As the number of willing blood donors in Japan continues to decline, the Japanese Red Cross is stepping up efforts to reverse the trend by offering a unique range of services at blood donation sites.
These services include hand massages by Akihabara "maids," hair/scalp health checks, and palm readings. The Japanese Red Cross has organized the services in part to increase the number of repeat donors, considered critical in combating the declining number of blood donors resulting from the aging of the population.
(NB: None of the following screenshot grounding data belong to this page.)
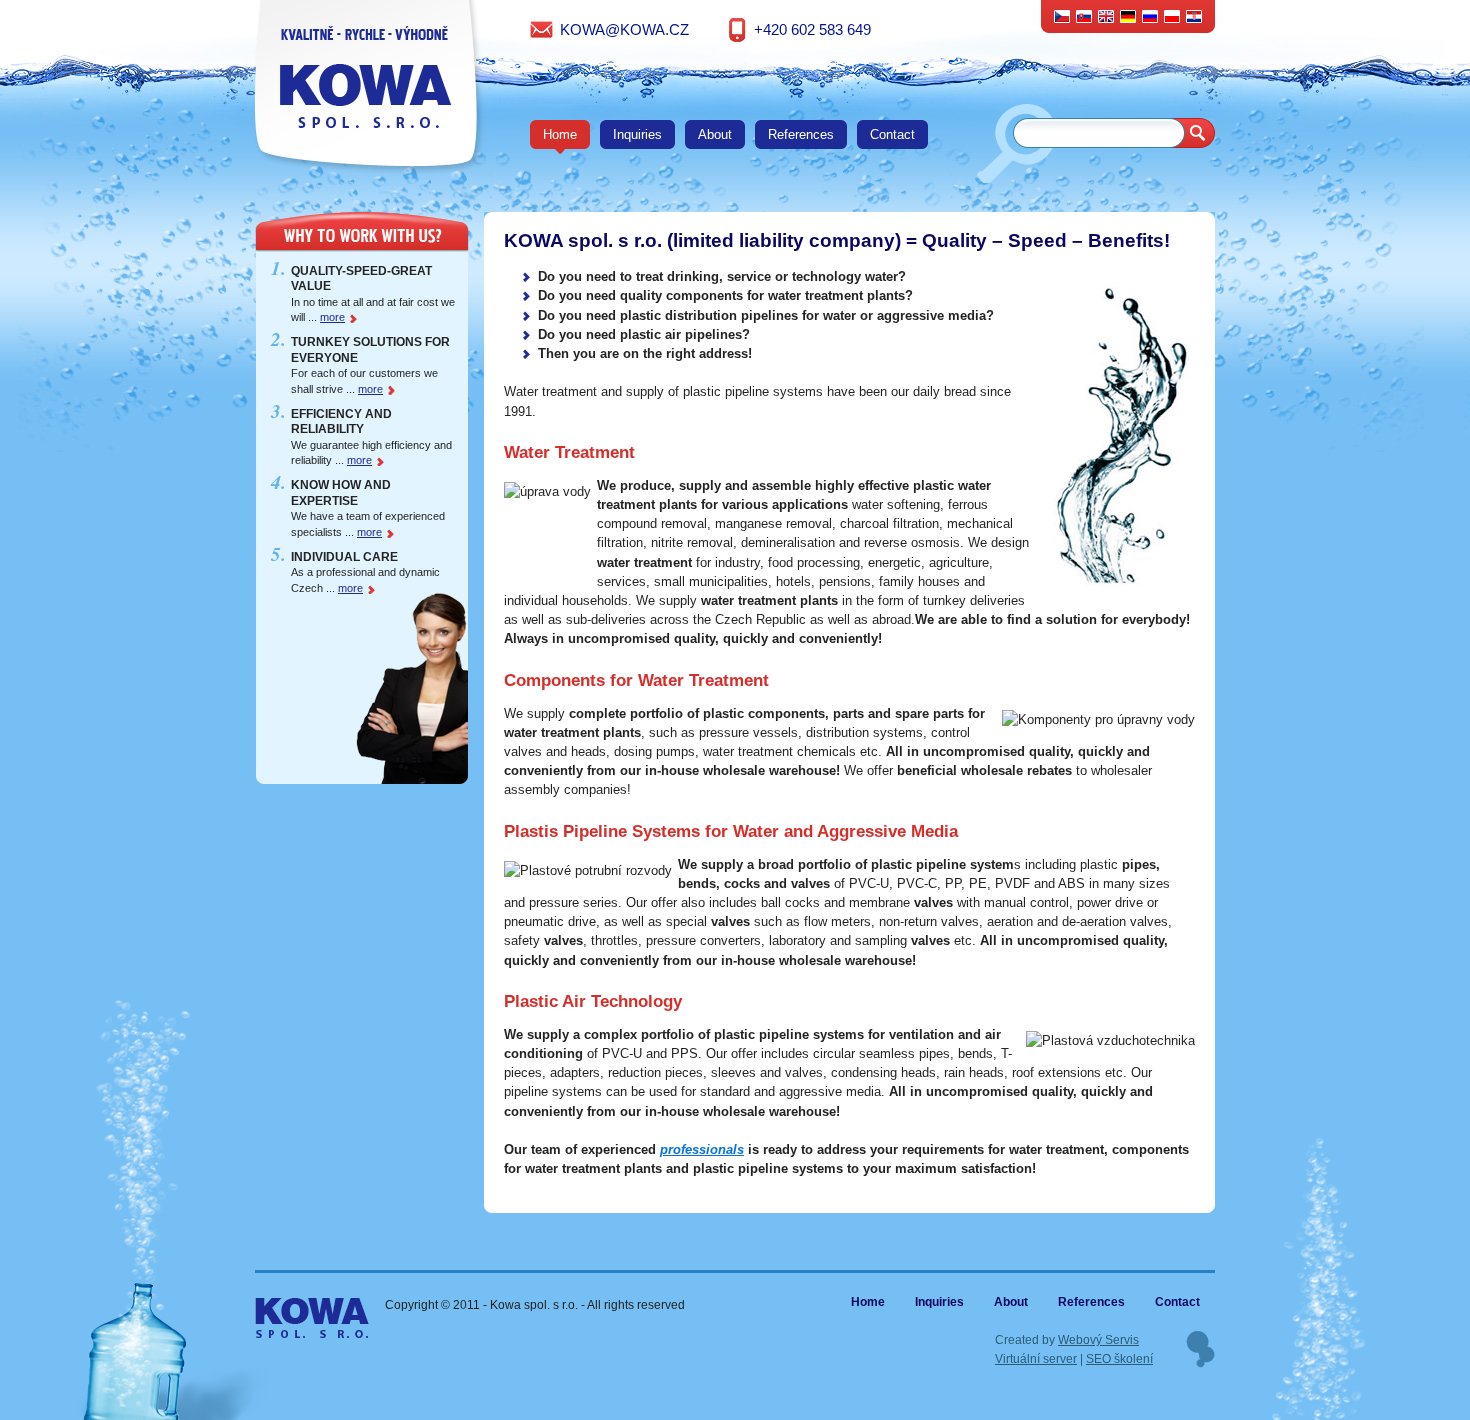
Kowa (296, 1309)
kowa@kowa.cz (624, 29)
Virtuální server (1036, 1358)
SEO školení (1119, 1358)
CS (1062, 15)
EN (1106, 15)
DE (1128, 15)
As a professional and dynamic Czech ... (365, 572)
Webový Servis (1098, 1339)
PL (1172, 15)
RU (1150, 15)
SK (1084, 15)
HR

At the Akiba Blood Donation Room near JR Akihabara station, a young woman wearing a white apron over a dark green one-piece dress greets a donor as he enters. "Welcome back, my lord," she says. After the man is finished with his blood draw, she gives him a 10-minute hand massage. The maid, who is an employee at a local foot care salon, was enlisted by the Red Cross in its attempt to capitalize on the local "maid cafe" boom. The Akiba Blood Donation Room is offering this service until the end of March.
A spokesman for the Akiba Blood Donation Room says there were initial concerns about whether the service went too far. But in an attempt to boost the number of weekday donors -- whose numbers are less than half those of their weekend counterparts -- they decided to go ahead and offer the special service to the first 10 people on Mondays, Wednesdays and Thursdays.
Some donors are surprised to encounter a young woman dressed as a maid. But one donor, after giving blood, remarked, "It’s very 'Akiba.' It's fun.”
Several years ago, the Shinjuku station (east exit) blood donation site began offering manicures and hair care advice provided by specialists from the Japan Hair Science Association. Now, those services are firmly established. After the Yurakucho blood donation site began offering tarot card and palm readings last year, many repeat donors began scheduling their visits to coincide with days that fortune-telling services were offered.
Fun aside, the Japanese Red Cross sees the declining number of blood donors as a serious problem. In 1993, 7.2 million people gave blood in Japan, compared to 5.6 million in 2003. Donors under 30 years of age, who made up 47% of the total in 1993, fell to 35% of the total in 2003.
Over the next five years, the Red Cross hopes to increase the number of repeat donors (who give more than once a year) from the current number of 930,000 to 1.2 million. They will begin offering other services to people who register for membership on the "repeater" homepage, such as free health consultations from doctors and health counselors at each blood center.
The demand for blood fluctuates with the occurrence of major disasters and accidents. By boosting the number of weekday donors and repeaters, the Red Cross hopes to secure a stable supply of safe blood.